BLBC: *kisses gross half BB's face* It's not THAT bad...I don't think anything could look as bad as that, besides you're still just as sexy as ever.

*puts hand to just-kissed cheek, blushes* Aww...thanks babe.

Anyways this story took place when I was 6 about a month before my folks got bumped off. You see I used to have a little brother, name was...something (I never even bothered to learn his name)...but he was a total pain in the ass. He was born when I was two and when he was a baby he used to keep me up at night with his infernal crying. Plus mom and dad preferred him to me anyways (who can blame them? I was crazy as hell anyways) but I liked to be alone and have my privacy and his existence prevented that. He used to always rat on me to our parents. "Mama! Mama! Beyond is hurting something!", "Daddy, BB's being mean to me!", "Mama! Daddy! BB pushed a little boy down in the street!". I used to always get caught and in trouble because his tattle telling ass and I had gotten sick of it.

So at the beginning of the month, I found a stray dog and tied him to a tree in the nearby woods. He was hurt and starving which had already made him aggressive. Everyday I would come and hit the dog with a stick, at first he would whimper and cry but then he started to hate me and would try to lash out and bite me. After being starved and beaten for a month he was angry...nearly rabid. It was time. At home I went in my brothers room and asked him to come play with me. He was initially skeptical of my request but he agreed. I took him out to the woods where I kept the dog and then ran off from him yelling catch me if you can. I would only run so far so that way he could see but I was keeping my distance at the same time. I kept leading him like that until I reached the tree where the dog was. I climbed up the young fir across from the tree and got in position. The day before, I had rigged an old ax I found in an abandoned shed in such a way that if I were to pull a carefully placed string it would fall down on the rope that tied the dog to the tree, thus freeing him. I was perched in the tree and saw my brother coming towards us. He first saw me in the tree.

"Ha! I got you Beyond!." he yelled.

I smirked. "No, I got you." I pulled the string.
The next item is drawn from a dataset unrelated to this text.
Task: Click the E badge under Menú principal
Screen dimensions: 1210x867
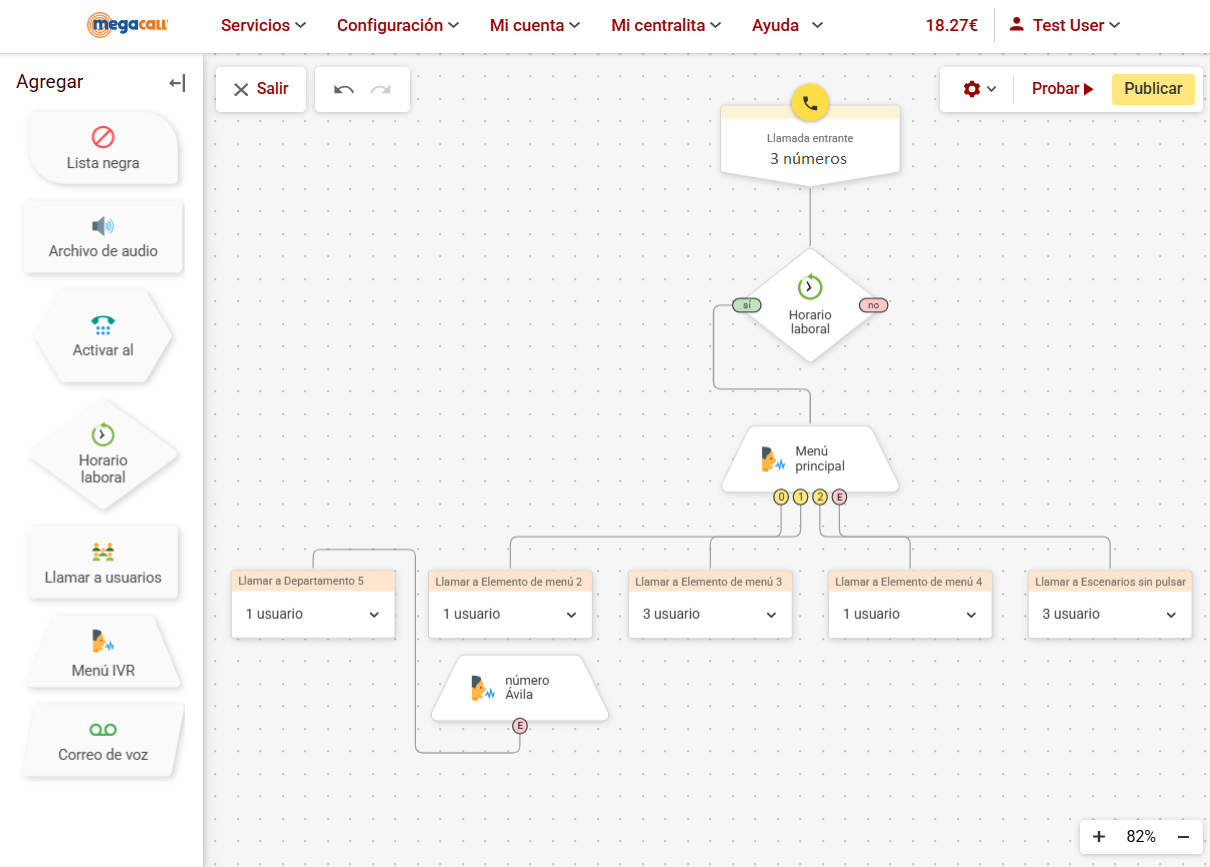Action: (x=839, y=497)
The angry dog rushed on my brother. His agonizing screams pierced the silence of the woods. I watched with glee as the dog mauled my brother to death, devouring him until almost nothing was left. After he finished he started barking up the tree I was in. I pulled out a homemade bow and arrow and shot him right between the eyes. I slide down the tree and put my arm in the dog's mouth and pressed his teeth marks to look like he had bit me. I tore my shirt and cut myself to look like claw marks and rubbed my own blood all over my shirt. I placed the bow, arrow, and what remained of my trap and the rope in a bag with a couple of rocks and threw it in a lake. I ran home my eyes brimming with fake tears and pounded on the door to my house. Mom opened it.
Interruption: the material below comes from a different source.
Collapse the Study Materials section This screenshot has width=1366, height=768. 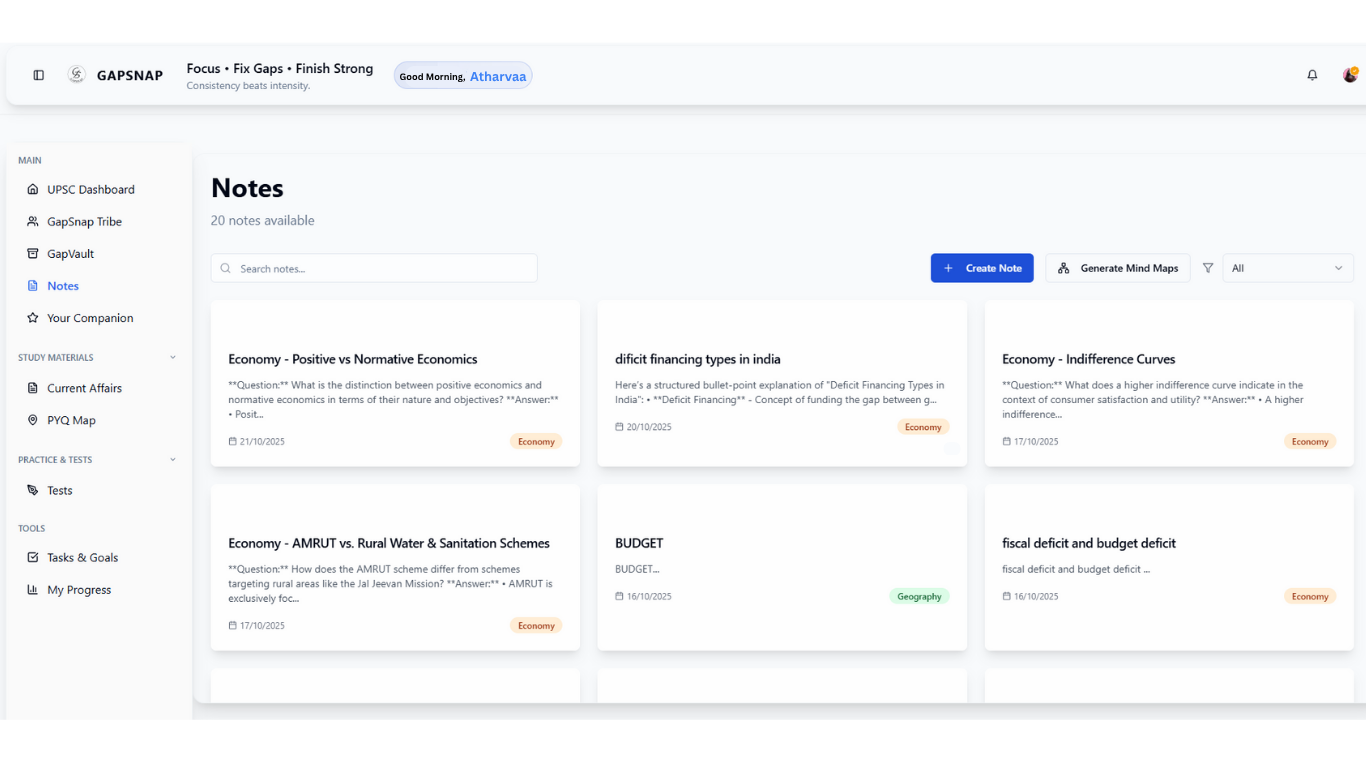tap(172, 358)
"What happened?" she screamed.

"We were playing mama! And there was a dog, I-I tried to fight him off but he- he was too big and strong..." I lied.

"Where's your brother?" she screamed.

"He's dead mama! I tried so- I tried so hard!"

Needless to say I had gotten away with murder heh heh heh...they found his body and believed my story...just as planned...

Well that was a doozy henh henh henh...I hope you all enjoyed my story...I know I did...

As always read and review!

* * *

Gashes and Stab Wounds,

Beyond Birthday


	5. BONUS: A Short Digression on BB's Music

Some of my fans might want to know what's on my summer playlist. Well heh heh heh... I don't make any differentiations between the music I listen to from season to season. Here's some of my favorite songs suitable for anytime of the year, and also an artist that I highly recommend ha ha ha ha ha!

Strawberry Gashes- Jack Off Jill

Such Horrible Things- Creature Feature

Indestructible- Disturbed

Coming Undone- Korn

Iron Man- Black Sabbath

Everything Ends- Slipknot

Happy Birthday- The Birthday Massacre (Not your average birthday song mind you ;)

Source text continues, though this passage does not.